Prompt
Use the language parser/grammar (e.g., Langium/Jison) for diagram syntax instead of hand-rolled regex parsing. Regex is allowed only for small, well-bounded token-level helpers when (a) it precisely matches the intended grammar slice (e.g., remove only outer quotes), (b) it doesn’t destructively change user content or semantics, and (c) it preserves source positions/ranges by avoiding pre-processing that removes/reflows lines before parsing.
Apply these rules:
- No “core syntax” regex parsing: if parsing needs to understand quoting, delimiters, comments/directives, or multi-token constructs, implement it in the
.langium/ grammar layer. - No destructive transforms: transformations like stripping wrappers must not remove inner quotes/apostrophes.

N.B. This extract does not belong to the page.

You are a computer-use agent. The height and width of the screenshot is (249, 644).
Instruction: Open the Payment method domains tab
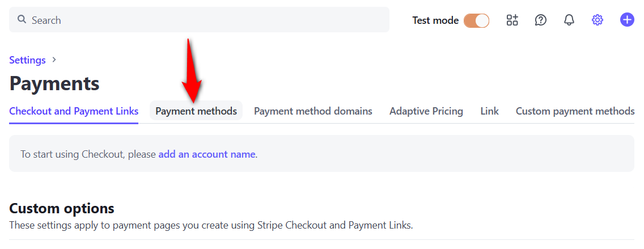pyautogui.click(x=313, y=111)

- Parser-owned comment/directive handling: handle
%% ...comments and directives in the parser so AST line/range data stays accurate. - Delimiter ownership is explicit: commas/other delimiters should be represented in grammar structure; avoid regexes that “capture beyond” node/value boundaries.
Example: wrapper-quote removal must be outer-only (not global):
function stripOuterQuotes(s: string): string {
const t = s.trim();
if ((t.startsWith('"') && t.endsWith('"')) || (t.startsWith("'") && t.endsWith("'"))) {
// remove only the outer quotes
return t.slice(1, -1);
}
return t;
}
When you must match with regex (e.g., token-level extraction), keep it narrowly scoped and back it with tests for edge cases (escaped quotes, whitespace variations, delimiter presence, comments).